:: EXERCISE AIM ::
Print the lines from the one containing "Task: Switch to the Annoter ribbon tab" through the end of the material below, both included, exactly as they appear and without pictures.

:: SUPPLIED RECORDS ::
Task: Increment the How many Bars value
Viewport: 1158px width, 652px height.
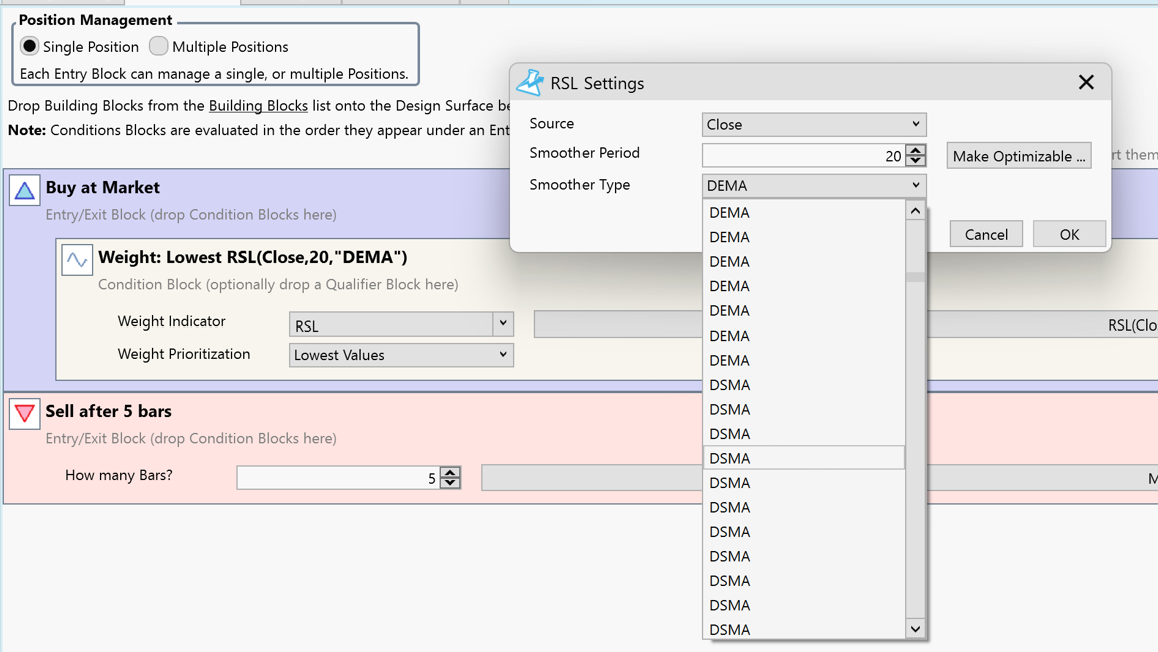Action: 450,472
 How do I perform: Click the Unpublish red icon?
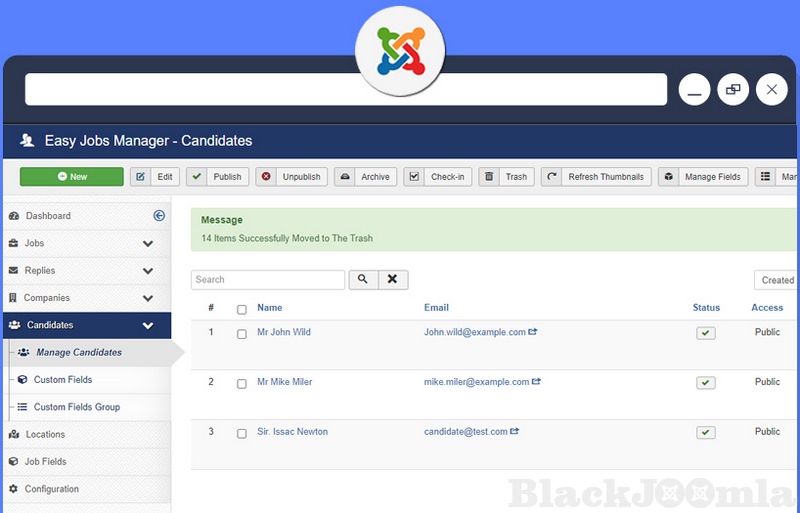[x=266, y=177]
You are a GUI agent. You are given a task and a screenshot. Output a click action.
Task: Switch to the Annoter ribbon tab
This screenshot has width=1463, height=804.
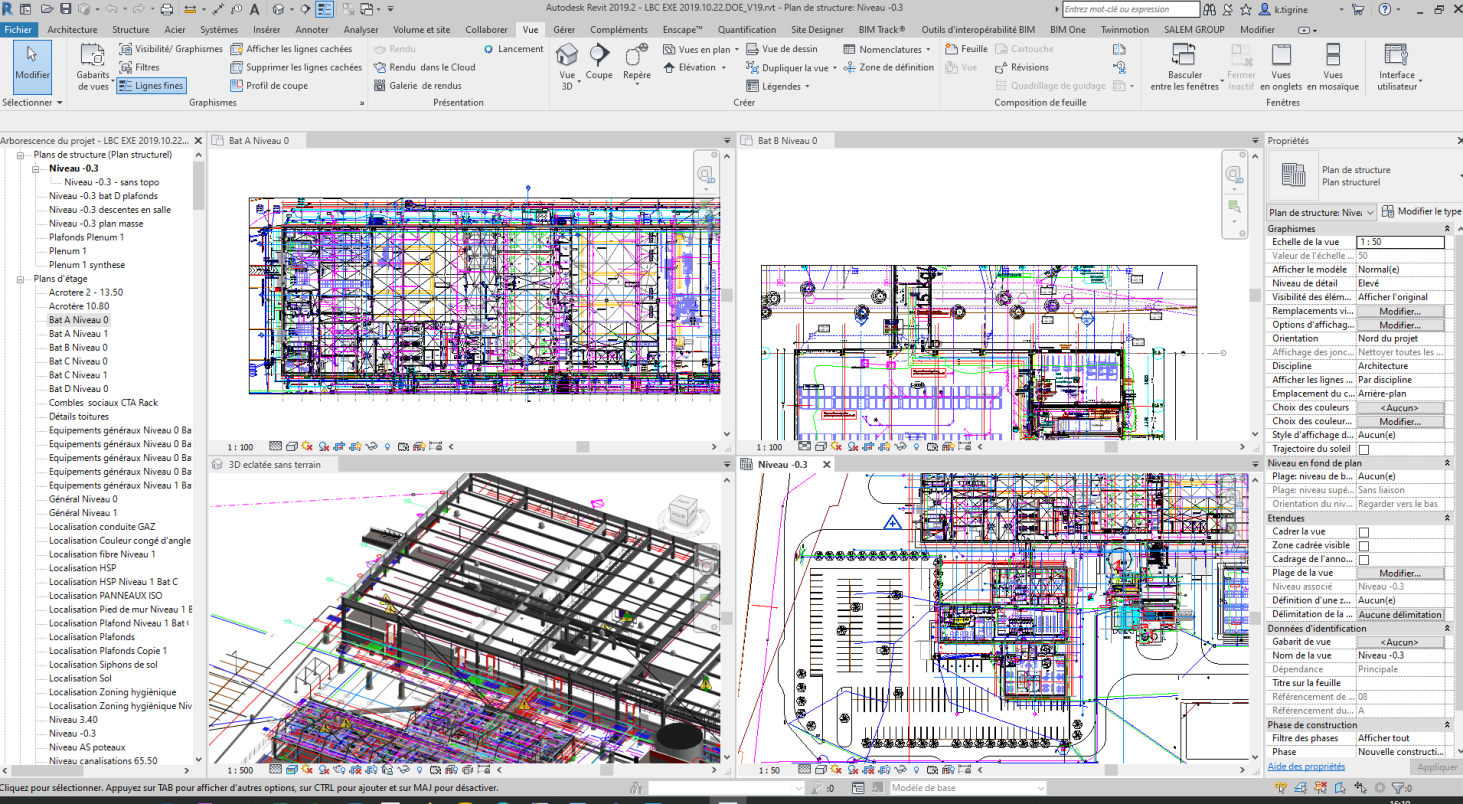tap(312, 30)
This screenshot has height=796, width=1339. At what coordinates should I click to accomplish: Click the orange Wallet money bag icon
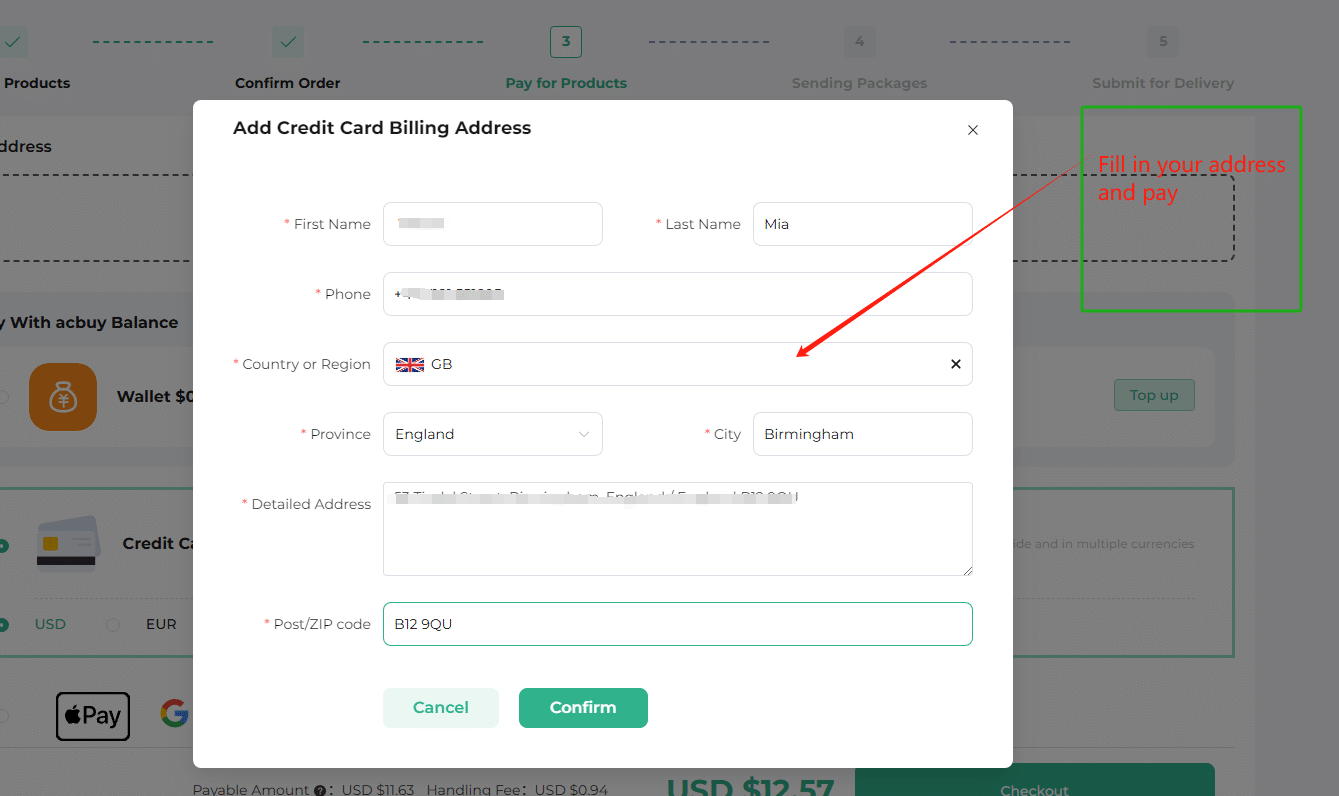click(63, 397)
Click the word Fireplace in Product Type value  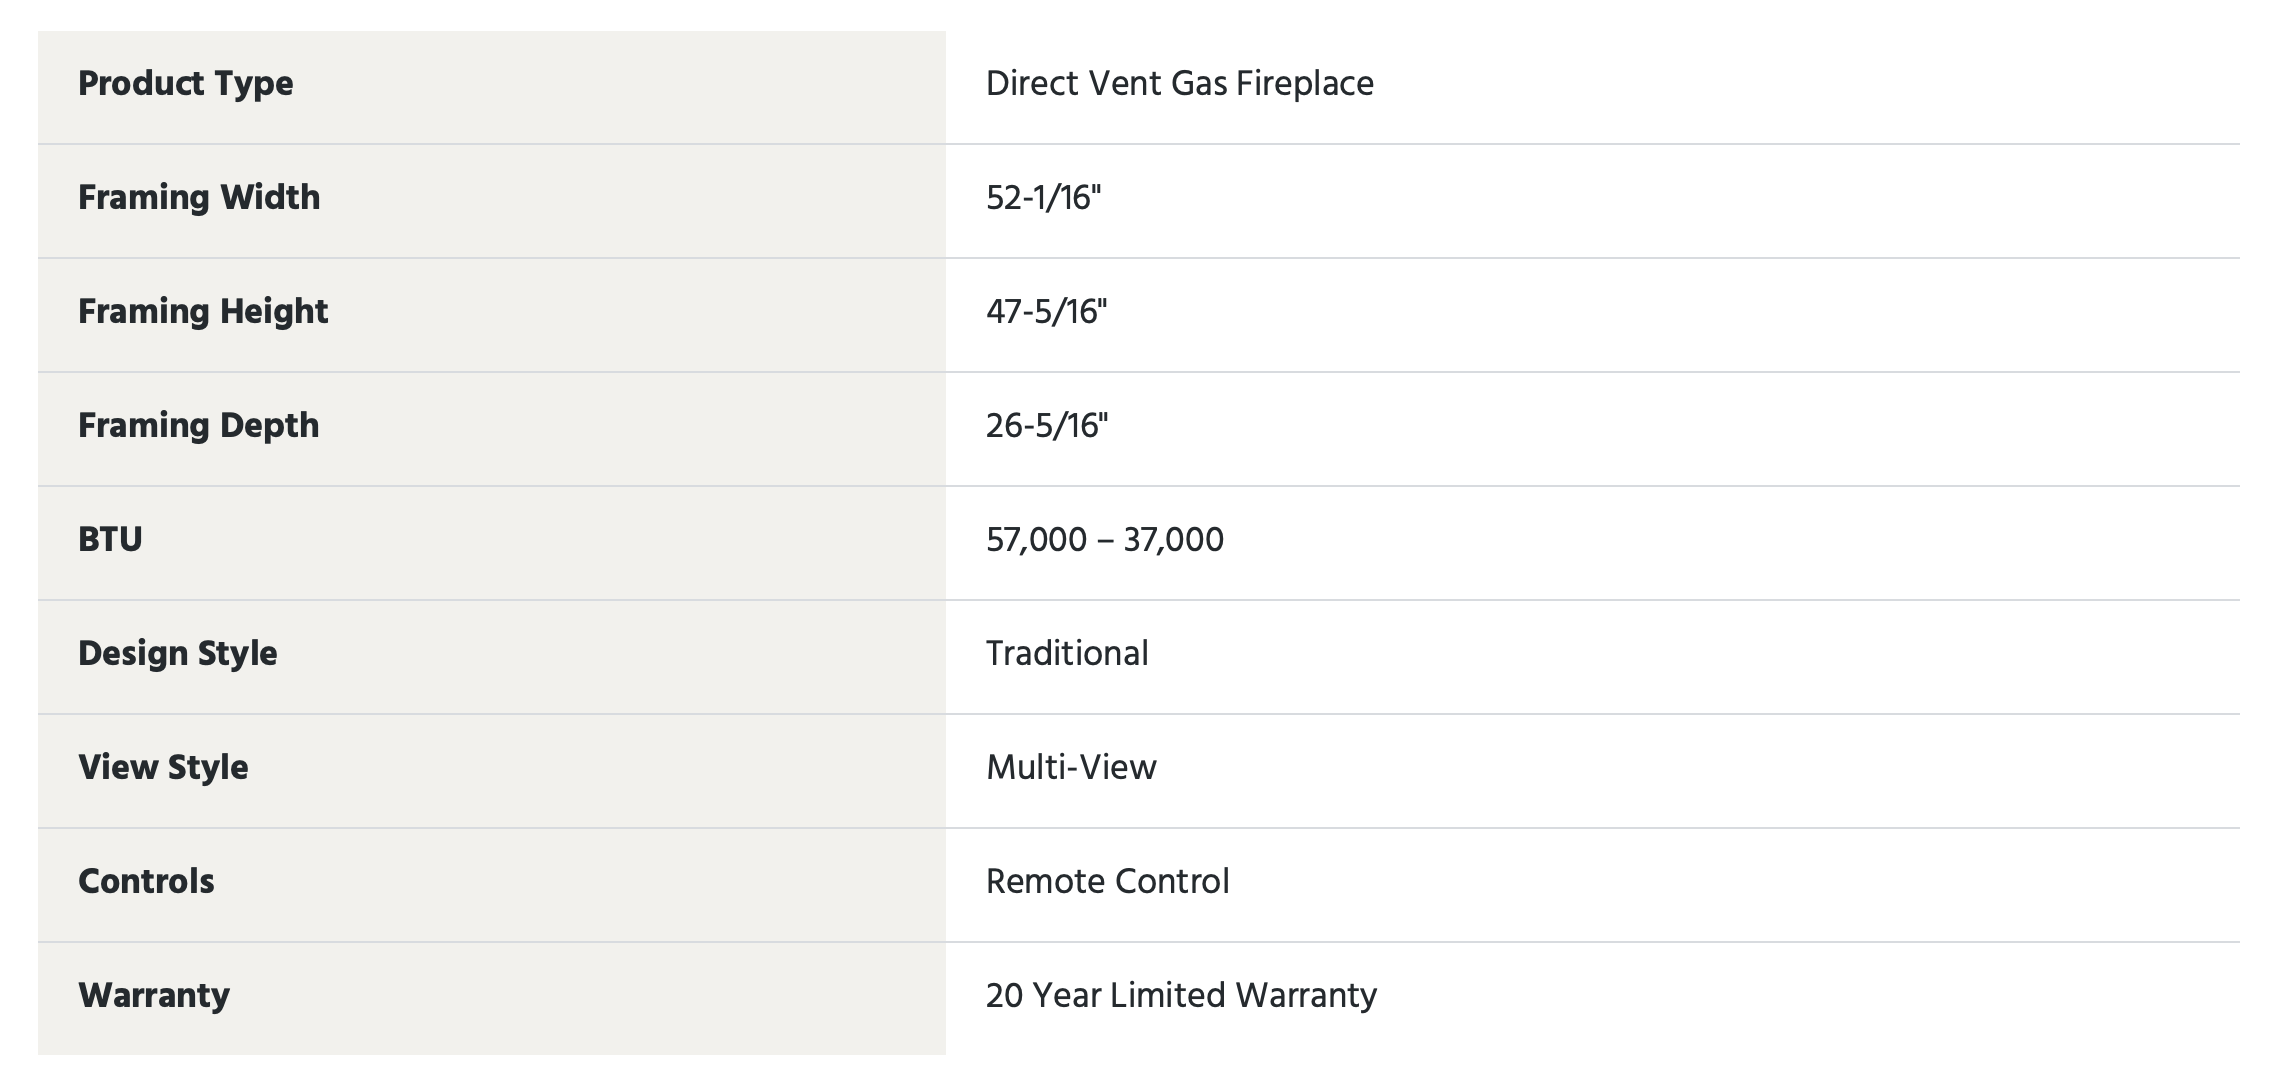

:: ANSWER SPACE ::
Task: Switch to the Annoter ribbon tab
This screenshot has width=1463, height=804.
tap(312, 30)
This screenshot has height=796, width=1339. At what coordinates should I click to accomplish: Click the orange Wallet money bag icon
click(63, 397)
Click the word Fireplace in Product Type value  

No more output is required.